The German minister spoke specifically of Slovakia and Hungary, which have both made their own threats of legal action against the controversial quota system.
Slovakia said last month that it would complain against the EU quota plan to distribute 160,000 refugees and migrants across the bloc.
Few migrants have entered Slovakia on their voyage to western Europe, and even fewer asylum seekers have chosen to stay. Under the EU’s quota system, Bratislava is expected to take in just under 2,300 migrants.
“European solidarity is not a one-way street,” Steinmeier said, adding that “those who refuse (to welcome refugees) must know what is at stake for them: open borders in Europe”.

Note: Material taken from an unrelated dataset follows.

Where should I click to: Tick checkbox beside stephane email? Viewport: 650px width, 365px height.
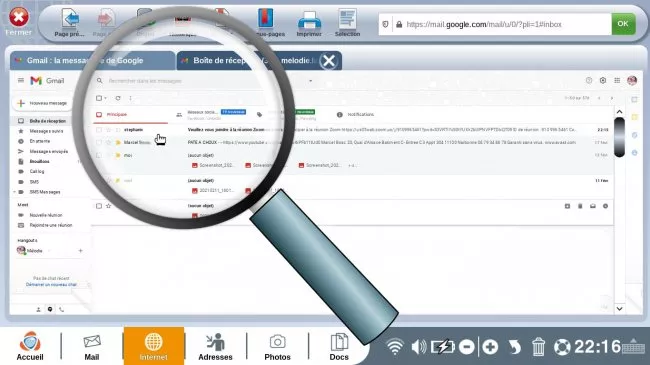point(99,130)
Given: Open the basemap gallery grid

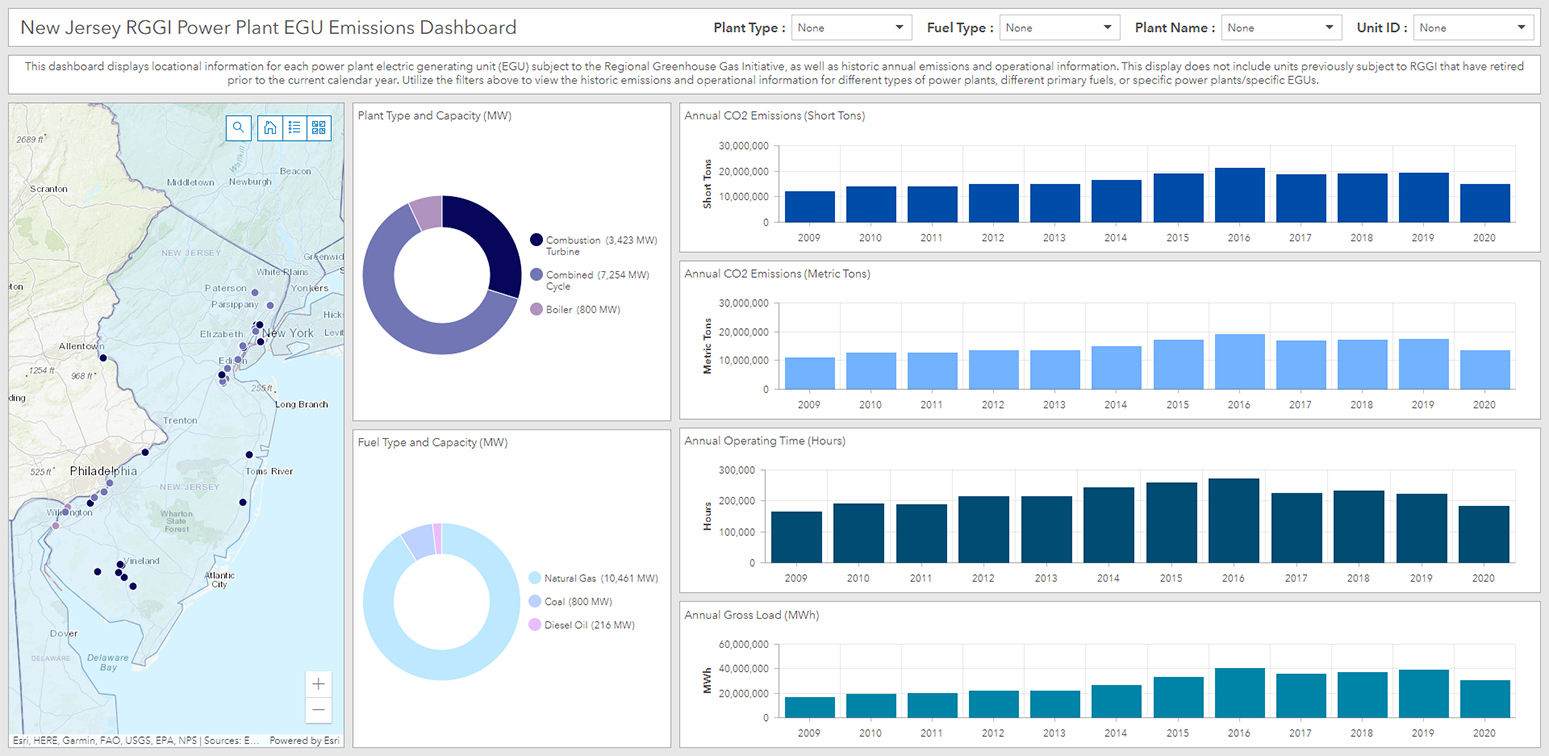Looking at the screenshot, I should 319,127.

Europe’s Schengen passport-free area is cherished as one of its most important achievements and the European Commission has repeatedly expressed concern that re-imposing border controls threatens its future.
EU leaders on Thursday set an end-of-June deadline to agree on a new border and coastguard force to slow the influx of migrants across the 28-nation bloc’s porous external frontiers.
They also called for the rapid delivery of a promised three billion euros (USD 3.25 billion) in aid for refugees in Turkey in return for its help in stemming the flow.
Following a slew of emergency summits this year, they acknowledged they had been too slow to carry out a joint strategy to tackle Europe’s worst refugee crisis since World War II.